Records for the task below:

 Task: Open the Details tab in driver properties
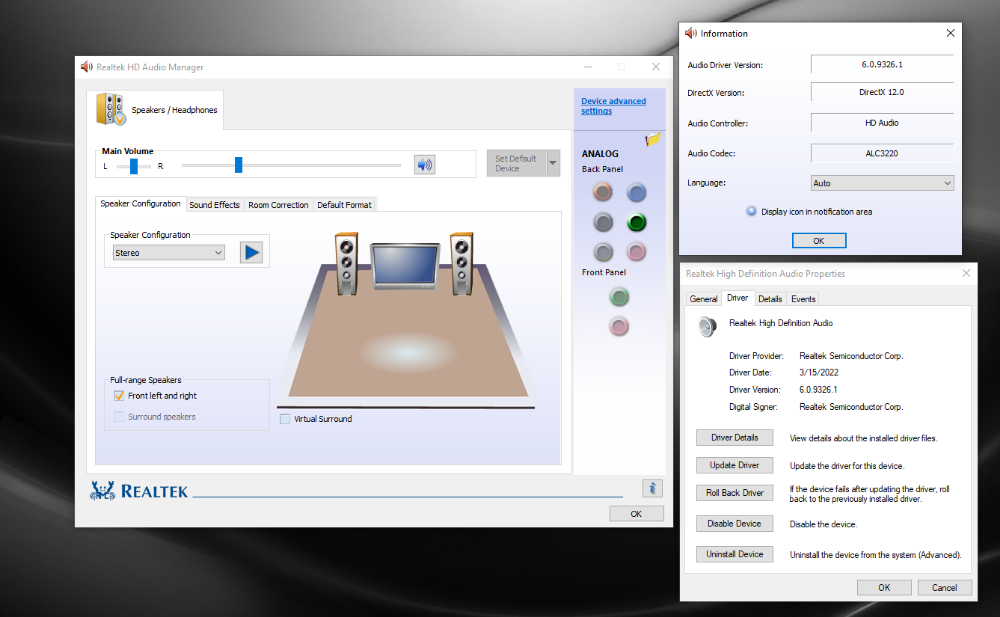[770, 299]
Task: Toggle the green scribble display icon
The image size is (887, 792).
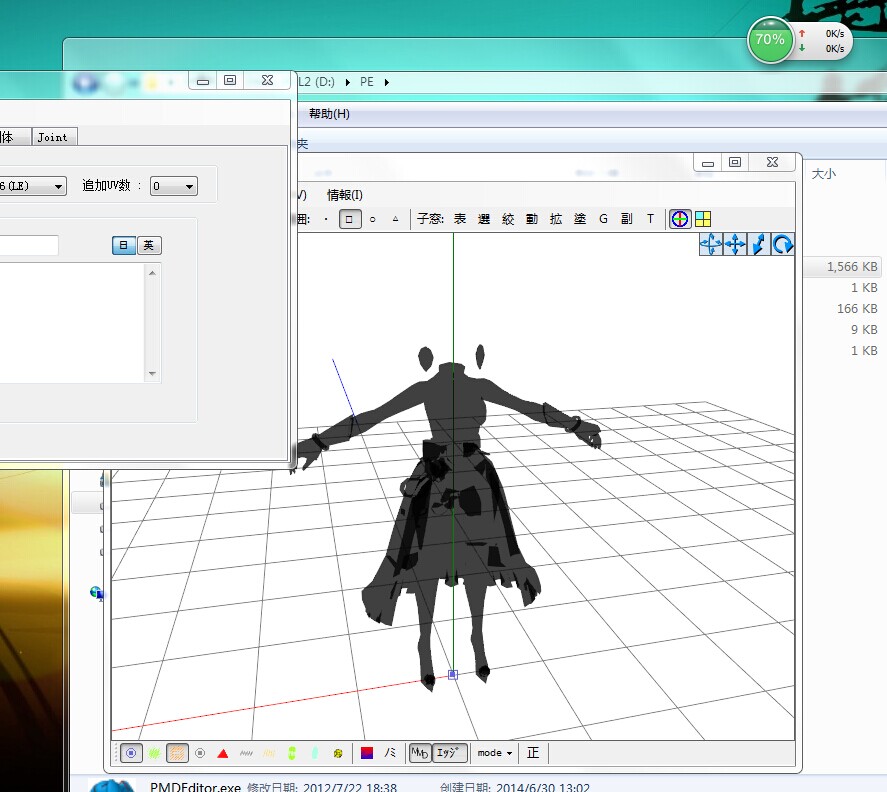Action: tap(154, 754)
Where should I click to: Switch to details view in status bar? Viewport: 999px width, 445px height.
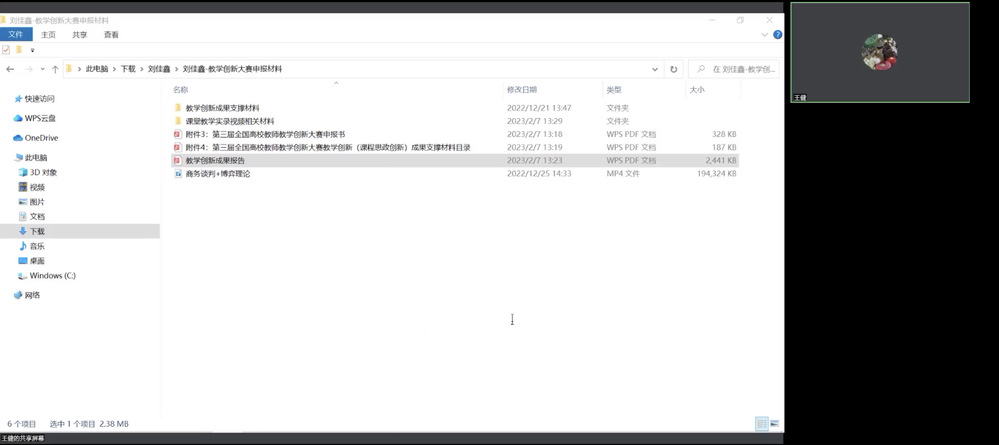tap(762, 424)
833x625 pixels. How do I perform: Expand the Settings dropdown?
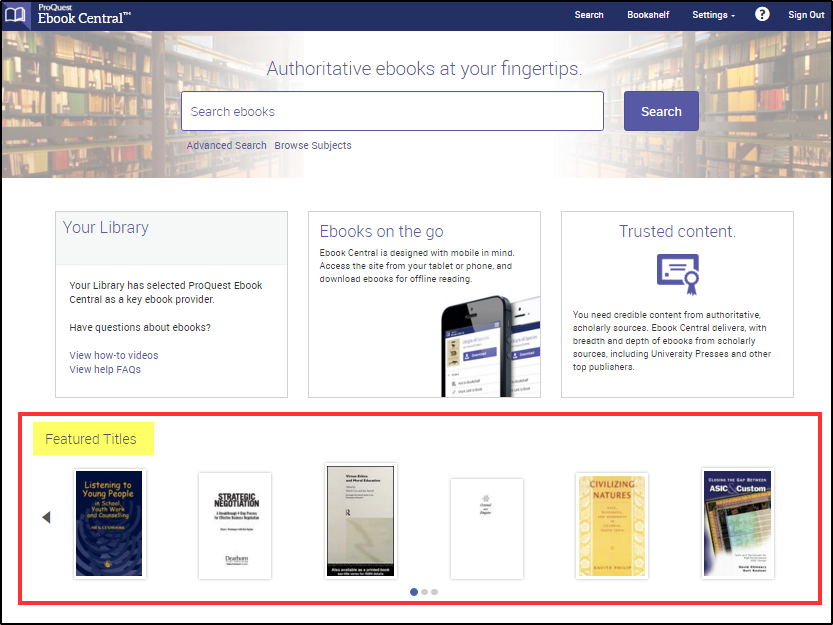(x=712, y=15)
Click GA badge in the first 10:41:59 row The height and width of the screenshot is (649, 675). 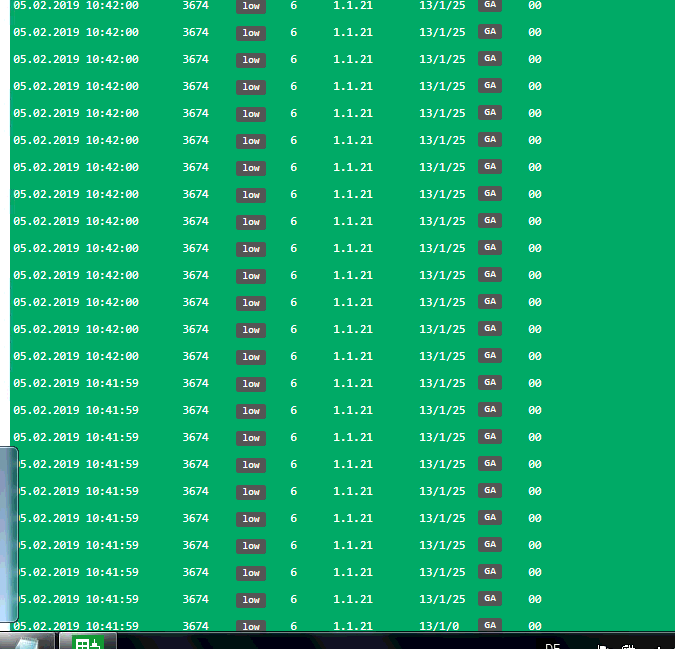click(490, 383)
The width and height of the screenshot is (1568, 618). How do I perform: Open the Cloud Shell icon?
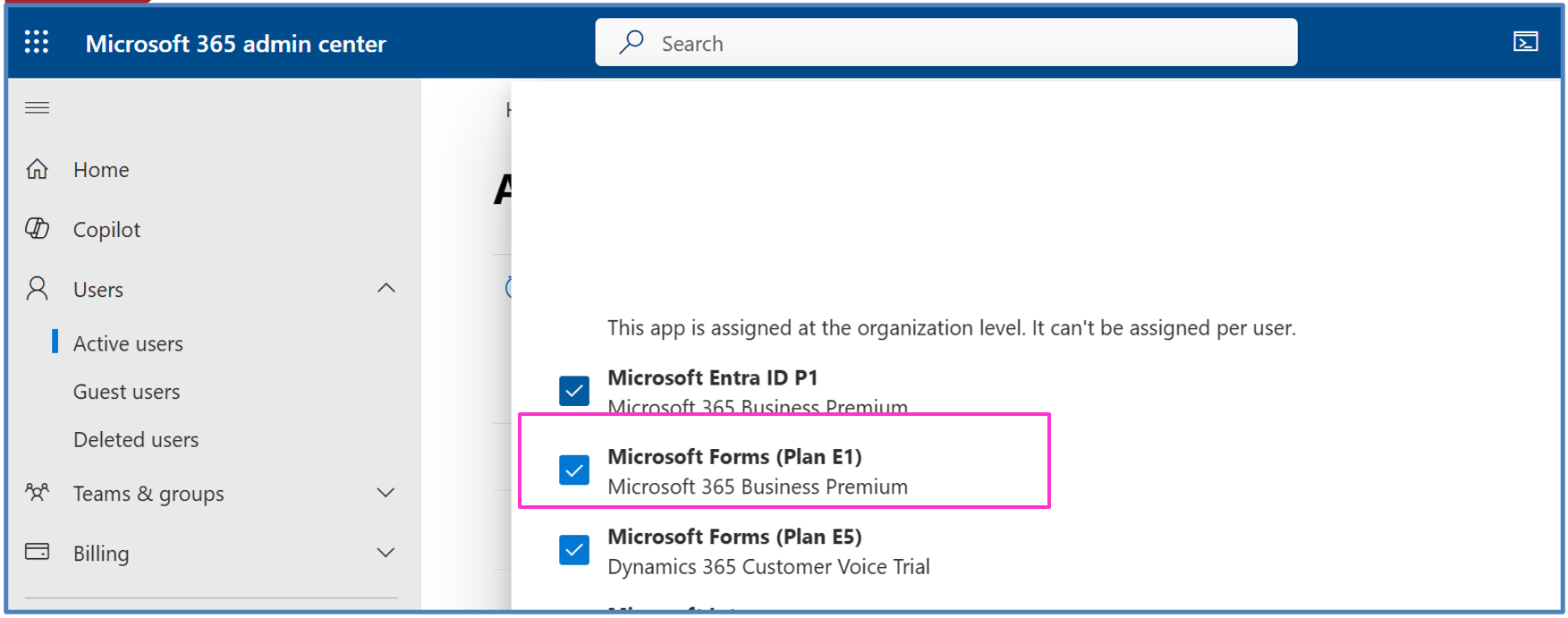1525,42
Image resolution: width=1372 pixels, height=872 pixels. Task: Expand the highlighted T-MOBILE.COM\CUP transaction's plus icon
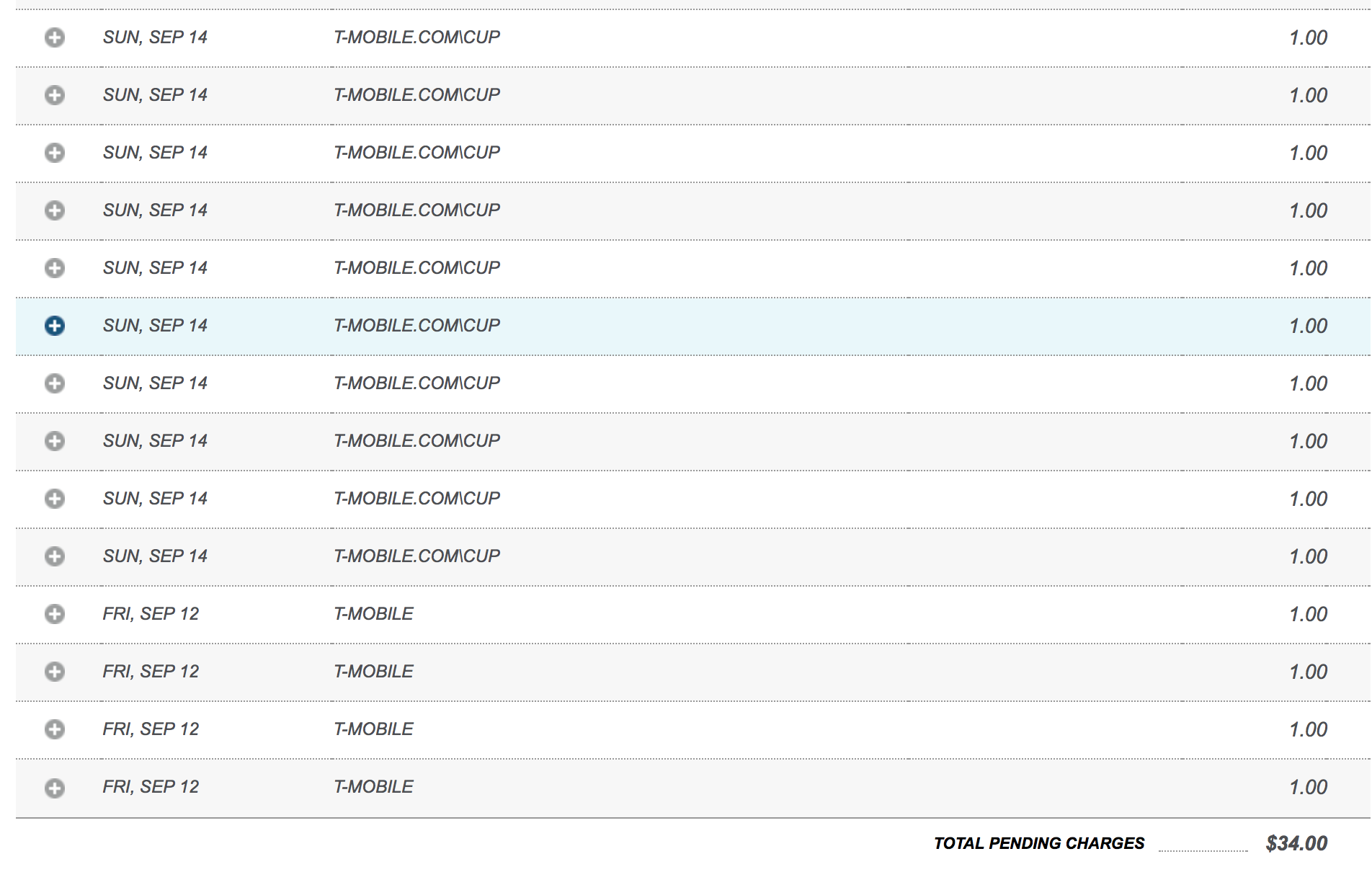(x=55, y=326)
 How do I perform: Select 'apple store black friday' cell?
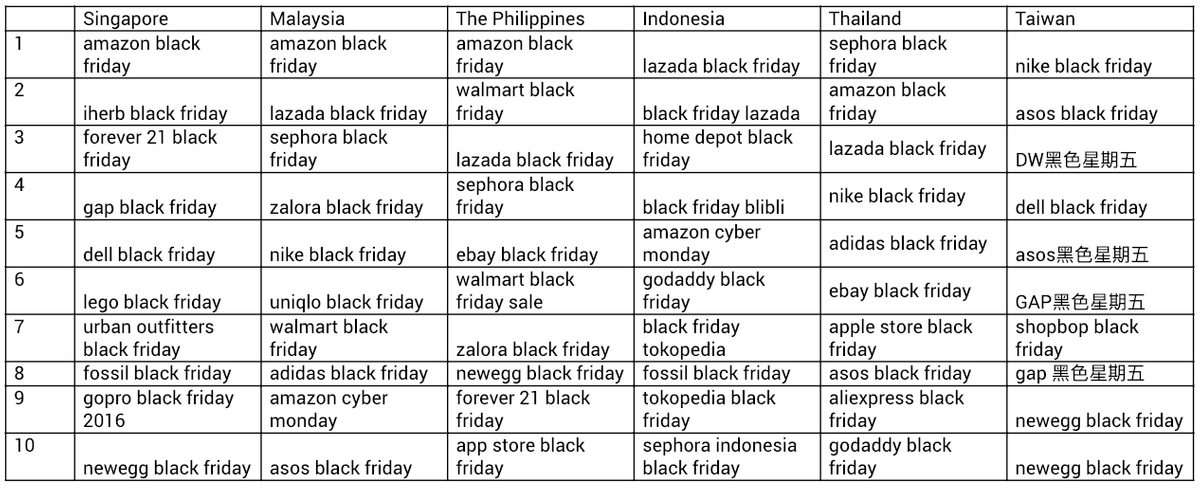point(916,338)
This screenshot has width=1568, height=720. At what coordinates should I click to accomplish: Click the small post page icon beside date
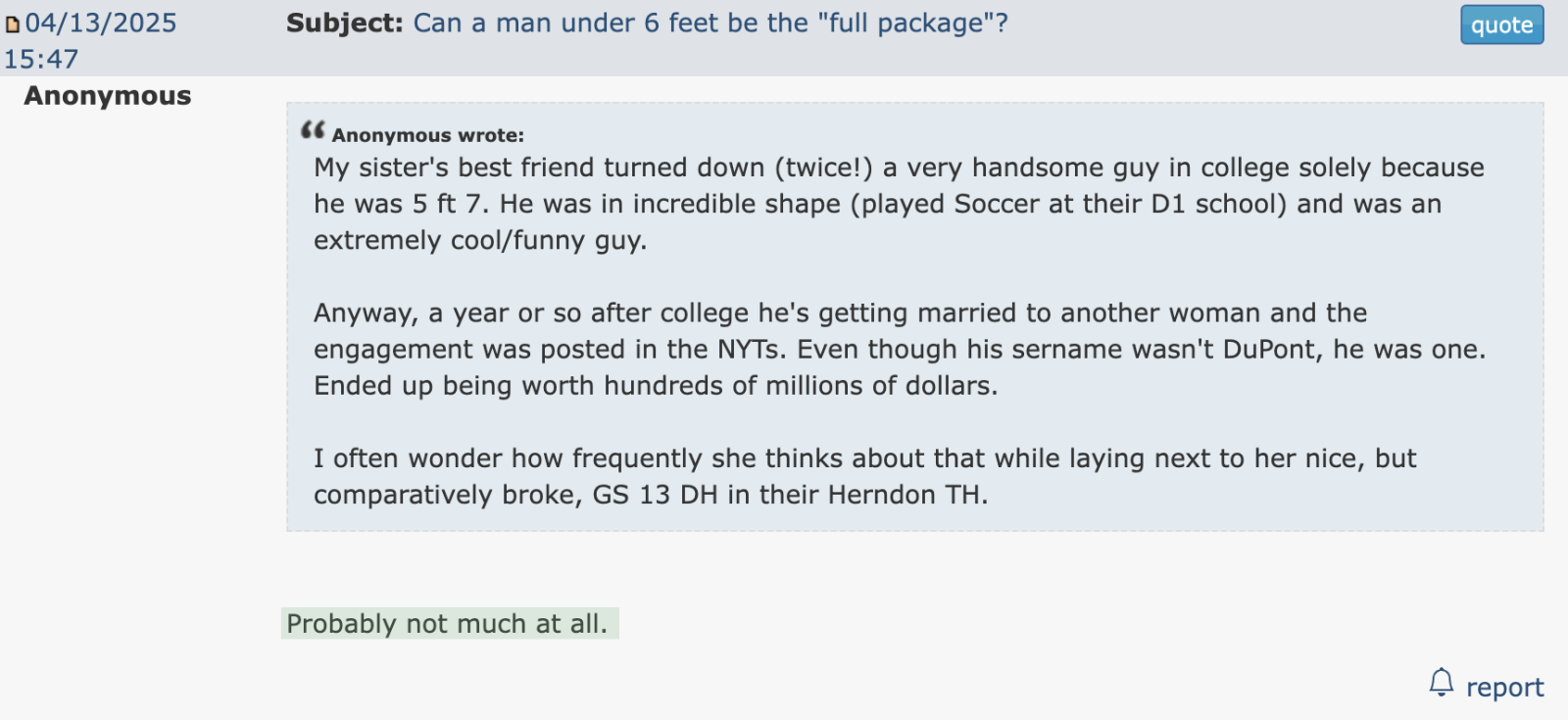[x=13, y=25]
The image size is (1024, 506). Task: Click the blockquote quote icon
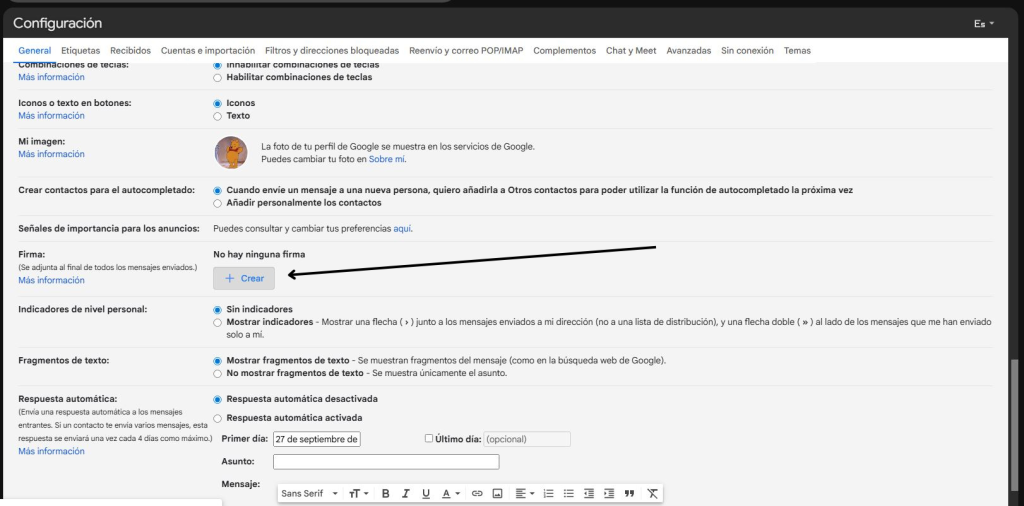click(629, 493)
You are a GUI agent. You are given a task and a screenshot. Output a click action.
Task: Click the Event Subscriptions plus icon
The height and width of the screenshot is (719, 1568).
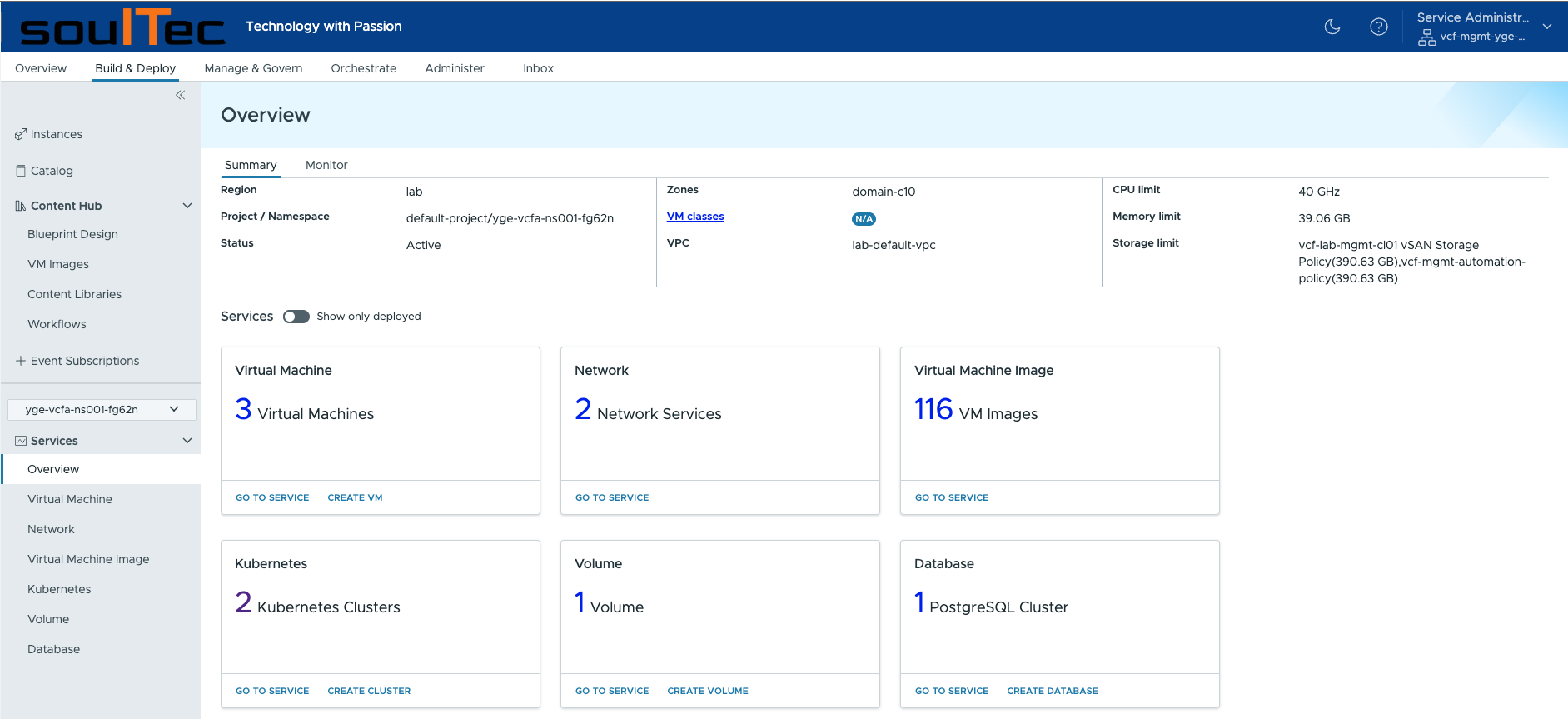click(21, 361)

End of Records for the task.

**Exercise**
Find the line that contains "The height and width of the screenshot is (719, 1568).", then write out that line and every line after it through the end of the records, exactly. Leave the pictures out.

**Answer area**
The height and width of the screenshot is (719, 1568).
click(21, 361)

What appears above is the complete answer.